Salman Rushdie: India won’t ban him from his homeland

Salman Rushdie won't face a travel ban from India, after all.

The Indian government said Tuesday it will not cave to demands from an influential Muslim order called the Darul Uloom Deoband to prevent the Mumbai-born author from traveling to India for the Jaipur Literary Festival in Rajasthan later this month, according to the Hindustan Times.

Rushdie, who earned a death sentence from Iranian clerics for allegedly insulting the Prophet Muhammad in his 1988 novel, "The Satanic Verses," is both enormously popular and selectively controversial in India — where the novel was banned to appease Muslims who took offense.

However, as a holder of a Person of Indian Origin (PIO) card, the author does not need a visa or government permission to travel to India.

More from GlobalPost: Salman Rushdie travel ban sought in India

Deoband's move to try to bar him was a transparent effort to move Muslim issues — albeit ancillary and irrelevant ones — to the forefront amid elections in Uttar Pradesh, a pivotal state for deciding the direction that the wind is blowing in Indian national politics.

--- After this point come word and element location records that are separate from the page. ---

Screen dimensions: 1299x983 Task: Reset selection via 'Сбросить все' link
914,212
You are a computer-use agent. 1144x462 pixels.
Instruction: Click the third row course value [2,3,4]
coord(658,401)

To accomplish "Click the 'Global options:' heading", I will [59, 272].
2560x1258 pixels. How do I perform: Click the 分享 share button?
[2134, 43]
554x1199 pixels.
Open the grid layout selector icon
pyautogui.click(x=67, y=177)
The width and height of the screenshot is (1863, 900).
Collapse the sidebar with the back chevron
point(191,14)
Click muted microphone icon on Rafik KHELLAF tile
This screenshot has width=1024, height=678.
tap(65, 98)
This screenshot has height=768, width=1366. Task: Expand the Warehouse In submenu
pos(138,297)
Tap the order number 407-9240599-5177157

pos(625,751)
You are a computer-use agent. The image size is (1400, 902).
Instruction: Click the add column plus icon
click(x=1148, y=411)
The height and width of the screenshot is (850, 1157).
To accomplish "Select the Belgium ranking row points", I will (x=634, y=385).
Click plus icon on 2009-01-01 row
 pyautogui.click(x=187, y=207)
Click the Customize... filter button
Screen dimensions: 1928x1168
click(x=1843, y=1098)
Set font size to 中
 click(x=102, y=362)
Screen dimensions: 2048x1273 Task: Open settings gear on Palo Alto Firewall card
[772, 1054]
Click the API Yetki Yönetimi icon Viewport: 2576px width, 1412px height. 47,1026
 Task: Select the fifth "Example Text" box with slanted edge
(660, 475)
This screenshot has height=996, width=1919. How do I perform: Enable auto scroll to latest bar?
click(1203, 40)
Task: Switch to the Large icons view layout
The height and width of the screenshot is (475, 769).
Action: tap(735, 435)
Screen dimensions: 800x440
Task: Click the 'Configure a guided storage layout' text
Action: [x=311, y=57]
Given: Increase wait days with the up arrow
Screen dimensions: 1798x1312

In the past, the Congress Party has on many occasions granted undue sway to conservative Muslim groups in the hope of winning the Muslim vote, which has given groups like Deoband power that is perhaps disproportionate to their real influence among the common people.

This go-round, the Congress has proposed a separate job quota for Muslims instead, which could be less damaging, even if it does aggravate other groups lobbying for similar sops.

So are we in for another round of “Muslim appeasement,” to use the phrase of choice of the Hindu nationalist Bharatiya Janata Party, archenemy of the Congress?

Not according to FirstPost, which offers the full background of the Muslim appeasement controversy here:

The manifest attempt to whip up manufactured Muslim rage may yet fall flat on its face for the reason that 2012 isn’t quite 1988. Even the Congress, which has perfected the art of pandering to minority sensibilities and continues to feed off the politics of victimization, is wary of heeding the appeal to disallow Rushdie from visiting India.

By holding the line, the government suggests that we're not, which is a good thing, if only because the tug of war over “appeasement” and “hurting Hindu sentiments” has in the past spiraled into a politics of violence.

Let's hope, as FirstPost puts it, that 2012 is not 1998.